* PROBLEM REQUIREMENTS
The response should consist only of the lines from the one with "You are a GUI" to the end of the data below, copied exactly and without pictures.

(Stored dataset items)
________________

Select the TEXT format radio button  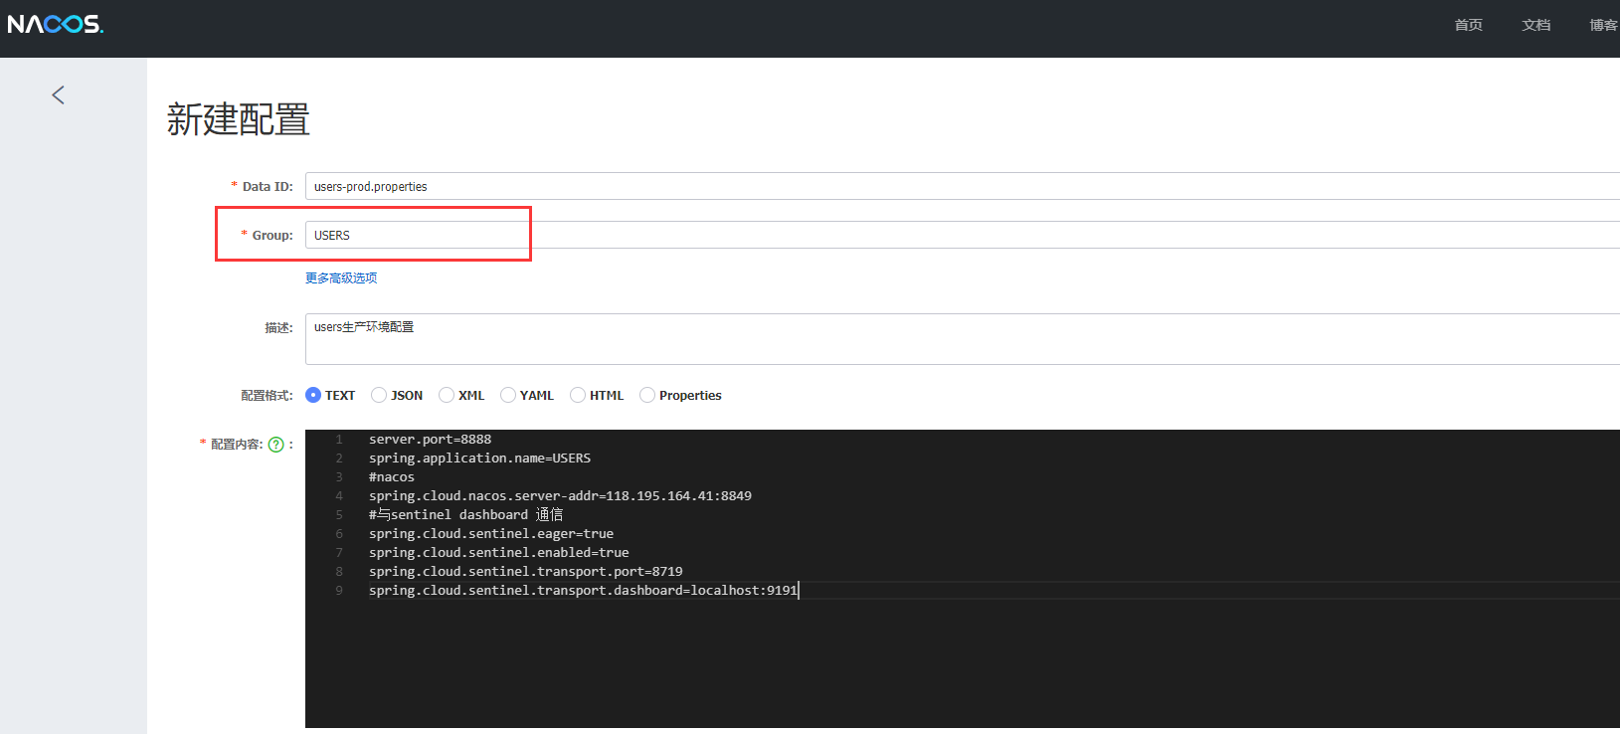click(x=313, y=395)
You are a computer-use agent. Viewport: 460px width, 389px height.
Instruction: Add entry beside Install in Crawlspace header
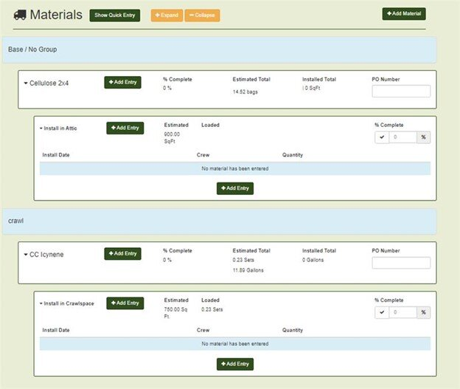coord(125,303)
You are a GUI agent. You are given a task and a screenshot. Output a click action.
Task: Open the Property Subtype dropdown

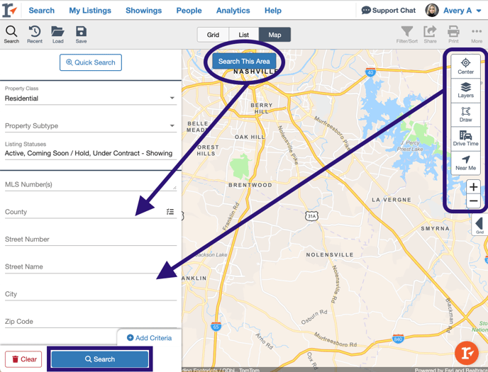tap(90, 126)
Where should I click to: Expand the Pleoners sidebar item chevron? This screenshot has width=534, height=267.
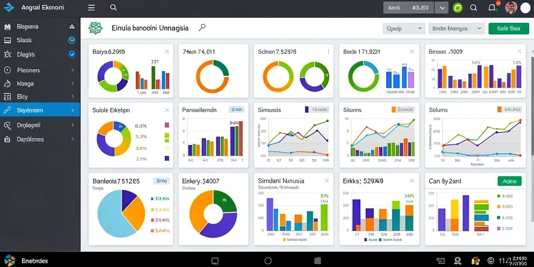[72, 70]
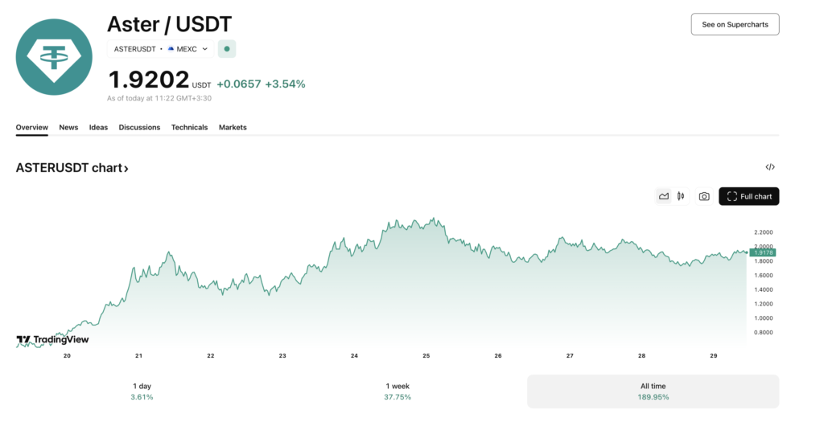This screenshot has width=824, height=422.
Task: Click the See on Supercharts button
Action: click(x=735, y=24)

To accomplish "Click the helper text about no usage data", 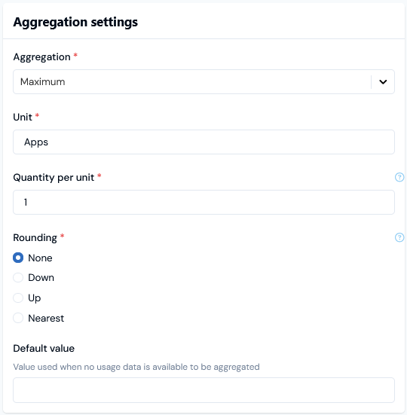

________________

* EXERCISE RESPONSE
You are a GUI agent. You are given a task and a screenshot. Output a click action.
Task: Open the Property Subtype dropdown

tap(90, 126)
Where should I click to: Expand the Pleoners sidebar item chevron? This screenshot has width=534, height=267.
[72, 70]
This screenshot has width=824, height=422.
Task: Click the See on Supercharts button
Action: click(x=735, y=24)

To accomplish "Click the helper text about no usage data", 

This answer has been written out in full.